++++ EXTRAIT DU DOCUMENT ++++

La situation actuelle des industries intensives en énergie au sein de l’Union européenne est de plus en plus préoccupante. Le secteur fait face à des défis sans précédent, notamment en raison de l’augmentation des coûts de l’énergie et des régulations environnementales de plus en plus strictes. Cette conjoncture a poussé plusieurs entreprises à remettre en question leur viabilité à long terme sur le territoire européen.

Un exemple éloquent de cette crise est l’annonce fin janvier de la fermeture de l’usine de production de verre plat que le groupe Guardian exploite à Llodio en Espagne. Avec Llodio, cet acteur majeur de l’industrie du verre, également présent au Grand-Duché, aura fermé cinq de ses onze usines européennes endéans quatre ans. Cette décision, bien qu’impactante pour l’économie locale, symbolise une tendance plus générale où les entreprises particulièrement sensibles au coût de l’énergie et du carbone et techniquement difficiles à décarboner cherchent des horizons plus rentables en dehors de l’Union européenne.

++++ SECTION DES DONNÉES ++++

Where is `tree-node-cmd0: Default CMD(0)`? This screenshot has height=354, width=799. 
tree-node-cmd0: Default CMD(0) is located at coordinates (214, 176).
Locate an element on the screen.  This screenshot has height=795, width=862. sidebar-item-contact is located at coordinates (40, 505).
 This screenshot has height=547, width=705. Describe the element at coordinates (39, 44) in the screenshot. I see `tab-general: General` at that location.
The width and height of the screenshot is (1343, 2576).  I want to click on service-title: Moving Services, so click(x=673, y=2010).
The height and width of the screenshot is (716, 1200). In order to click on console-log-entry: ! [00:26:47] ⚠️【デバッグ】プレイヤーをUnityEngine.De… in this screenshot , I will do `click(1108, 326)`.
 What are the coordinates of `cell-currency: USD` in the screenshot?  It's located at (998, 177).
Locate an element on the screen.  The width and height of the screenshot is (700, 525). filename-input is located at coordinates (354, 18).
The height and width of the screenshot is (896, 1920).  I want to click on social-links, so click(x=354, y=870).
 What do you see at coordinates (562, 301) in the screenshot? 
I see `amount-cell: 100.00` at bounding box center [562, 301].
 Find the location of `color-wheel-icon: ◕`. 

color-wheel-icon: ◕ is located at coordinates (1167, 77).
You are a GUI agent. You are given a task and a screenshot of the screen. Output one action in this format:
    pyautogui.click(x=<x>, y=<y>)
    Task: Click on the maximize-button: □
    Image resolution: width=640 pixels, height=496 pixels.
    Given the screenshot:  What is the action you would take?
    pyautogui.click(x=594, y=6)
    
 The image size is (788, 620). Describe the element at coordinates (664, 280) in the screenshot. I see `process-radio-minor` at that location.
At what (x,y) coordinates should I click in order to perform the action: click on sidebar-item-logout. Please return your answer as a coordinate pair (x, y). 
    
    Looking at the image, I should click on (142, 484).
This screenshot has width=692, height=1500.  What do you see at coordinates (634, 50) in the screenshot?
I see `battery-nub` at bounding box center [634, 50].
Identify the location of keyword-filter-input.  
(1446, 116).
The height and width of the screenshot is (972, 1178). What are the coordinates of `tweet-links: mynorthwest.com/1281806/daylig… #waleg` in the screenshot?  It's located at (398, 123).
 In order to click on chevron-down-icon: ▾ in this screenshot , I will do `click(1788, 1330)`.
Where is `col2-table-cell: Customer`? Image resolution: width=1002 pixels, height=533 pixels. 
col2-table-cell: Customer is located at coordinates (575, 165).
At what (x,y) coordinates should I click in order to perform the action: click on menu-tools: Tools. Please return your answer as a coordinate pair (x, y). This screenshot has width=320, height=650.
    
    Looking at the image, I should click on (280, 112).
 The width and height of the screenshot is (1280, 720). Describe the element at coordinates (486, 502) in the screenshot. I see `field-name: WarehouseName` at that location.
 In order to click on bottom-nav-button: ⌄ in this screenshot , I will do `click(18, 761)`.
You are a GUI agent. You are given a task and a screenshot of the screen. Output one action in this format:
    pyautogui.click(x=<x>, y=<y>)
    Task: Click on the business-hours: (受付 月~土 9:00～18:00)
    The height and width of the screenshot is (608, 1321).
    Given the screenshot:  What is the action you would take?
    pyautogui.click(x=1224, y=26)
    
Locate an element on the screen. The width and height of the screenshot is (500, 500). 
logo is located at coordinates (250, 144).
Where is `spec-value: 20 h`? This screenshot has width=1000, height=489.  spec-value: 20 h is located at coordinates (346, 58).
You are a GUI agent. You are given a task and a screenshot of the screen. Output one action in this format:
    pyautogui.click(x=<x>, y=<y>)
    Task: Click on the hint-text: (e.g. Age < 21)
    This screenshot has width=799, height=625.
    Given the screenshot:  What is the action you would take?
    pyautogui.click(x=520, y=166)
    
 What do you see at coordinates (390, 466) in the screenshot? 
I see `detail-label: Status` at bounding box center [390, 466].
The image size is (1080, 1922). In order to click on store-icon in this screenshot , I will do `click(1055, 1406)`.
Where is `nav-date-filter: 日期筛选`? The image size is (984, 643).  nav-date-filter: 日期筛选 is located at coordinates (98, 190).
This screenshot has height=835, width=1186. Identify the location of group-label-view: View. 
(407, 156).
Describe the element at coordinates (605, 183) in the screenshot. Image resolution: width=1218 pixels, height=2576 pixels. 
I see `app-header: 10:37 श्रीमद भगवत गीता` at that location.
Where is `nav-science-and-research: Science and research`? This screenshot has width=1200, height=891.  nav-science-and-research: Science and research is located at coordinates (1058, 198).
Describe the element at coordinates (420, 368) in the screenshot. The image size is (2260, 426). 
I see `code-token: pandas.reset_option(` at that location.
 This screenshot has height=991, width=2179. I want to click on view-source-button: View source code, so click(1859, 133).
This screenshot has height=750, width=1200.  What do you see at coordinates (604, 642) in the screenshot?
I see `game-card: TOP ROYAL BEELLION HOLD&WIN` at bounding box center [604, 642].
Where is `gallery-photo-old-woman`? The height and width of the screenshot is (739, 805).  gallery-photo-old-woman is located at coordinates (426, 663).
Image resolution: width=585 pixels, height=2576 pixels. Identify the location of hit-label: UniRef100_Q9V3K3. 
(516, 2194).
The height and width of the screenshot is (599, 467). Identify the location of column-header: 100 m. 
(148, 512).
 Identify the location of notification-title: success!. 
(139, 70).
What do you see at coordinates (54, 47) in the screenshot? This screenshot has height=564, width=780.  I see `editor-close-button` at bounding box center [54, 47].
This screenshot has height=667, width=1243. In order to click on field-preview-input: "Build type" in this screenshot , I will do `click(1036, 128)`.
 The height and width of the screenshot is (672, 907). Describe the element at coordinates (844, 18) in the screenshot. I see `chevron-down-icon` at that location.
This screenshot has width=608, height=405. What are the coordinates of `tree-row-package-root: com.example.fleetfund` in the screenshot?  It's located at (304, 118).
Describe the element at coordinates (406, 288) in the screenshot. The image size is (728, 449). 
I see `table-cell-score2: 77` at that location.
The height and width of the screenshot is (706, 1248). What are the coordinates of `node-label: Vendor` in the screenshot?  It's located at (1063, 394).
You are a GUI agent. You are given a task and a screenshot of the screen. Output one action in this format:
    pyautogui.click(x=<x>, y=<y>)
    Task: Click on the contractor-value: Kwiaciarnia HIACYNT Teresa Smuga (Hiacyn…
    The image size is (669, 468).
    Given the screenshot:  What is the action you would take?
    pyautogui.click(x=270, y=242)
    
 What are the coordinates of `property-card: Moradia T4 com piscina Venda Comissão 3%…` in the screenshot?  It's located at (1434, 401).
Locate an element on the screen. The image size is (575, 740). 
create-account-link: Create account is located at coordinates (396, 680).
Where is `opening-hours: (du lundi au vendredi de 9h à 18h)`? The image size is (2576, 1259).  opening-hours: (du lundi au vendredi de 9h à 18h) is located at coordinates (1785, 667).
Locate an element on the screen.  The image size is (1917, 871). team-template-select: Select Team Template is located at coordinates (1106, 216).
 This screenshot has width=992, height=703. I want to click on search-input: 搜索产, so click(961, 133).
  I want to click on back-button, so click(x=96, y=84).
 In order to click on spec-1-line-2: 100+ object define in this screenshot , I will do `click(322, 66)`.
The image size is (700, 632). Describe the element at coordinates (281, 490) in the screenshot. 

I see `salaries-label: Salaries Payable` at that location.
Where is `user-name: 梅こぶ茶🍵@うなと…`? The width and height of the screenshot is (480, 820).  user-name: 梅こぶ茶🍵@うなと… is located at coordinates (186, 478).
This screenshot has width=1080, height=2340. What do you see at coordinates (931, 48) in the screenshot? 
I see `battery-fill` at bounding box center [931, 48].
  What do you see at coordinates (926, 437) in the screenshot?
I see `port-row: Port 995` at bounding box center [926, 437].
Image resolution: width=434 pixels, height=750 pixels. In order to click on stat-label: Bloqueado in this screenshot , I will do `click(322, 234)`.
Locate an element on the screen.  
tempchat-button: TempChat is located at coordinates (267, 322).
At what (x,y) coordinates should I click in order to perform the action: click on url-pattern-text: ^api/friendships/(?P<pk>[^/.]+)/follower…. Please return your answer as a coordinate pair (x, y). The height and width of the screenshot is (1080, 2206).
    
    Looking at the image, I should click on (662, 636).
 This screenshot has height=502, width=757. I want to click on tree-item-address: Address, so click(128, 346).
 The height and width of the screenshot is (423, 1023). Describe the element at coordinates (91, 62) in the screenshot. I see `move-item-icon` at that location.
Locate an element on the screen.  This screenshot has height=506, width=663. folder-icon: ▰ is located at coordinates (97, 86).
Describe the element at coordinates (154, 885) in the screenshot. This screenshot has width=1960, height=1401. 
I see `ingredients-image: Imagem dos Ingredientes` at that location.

++++

▶ _QUESTIONS ET EXERCICES_:
• 1. D'après le texte sur les industries intensives en énergie, combien d'usines européennes le groupe Guardian aura-t-il fermées en quatre ans, Llodio compris ?
• 2. Poursuivez le texte sur les industries intensives en énergie à partir de sa dernière phrase.
Les lignes n'ont aucun rapport avec le texte sur les industries intensives en énergie.

▶ _RÉPONSES PAR NUMÉRO_:
• 1. Cinq de ses onze usines européennes.

• 2.
Fin novembre 2024, le groupe ArcelorMittal avait mis en suspens son programme d’investissement de quelques milliards d’euros dans la décarbonation de plusieurs sites européens, en soulignant que les conditions pour engager cette opération n’étaient pas réunies. Le sidérurgiste pointe du doigt le cadre réglementaire, les problèmes de disponibilité et de coût des énergies requises ainsi qu’une situation concurrentielle défavorable en Europe. Deux mois plus tard, le nouveau président d’ArcelorMittal France est revenu à charge avec l’annonce alarmante que tous les sites sidérurgiques en Europe sont actuellement à risque.

Au sein de notre pays, l’entreprise Mylar Speciality Films vient d’annoncer qu’elle va fermer sa dernière ligne de production après une première décision de fermeture partielle déjà implémentée en 2023. À l’instar d’autres réductions ou fermetures de capacités industrielles dans notre pays, celle-ci est motivée, entre autres, par le niveau trop élevé des coûts énergétiques en Europe.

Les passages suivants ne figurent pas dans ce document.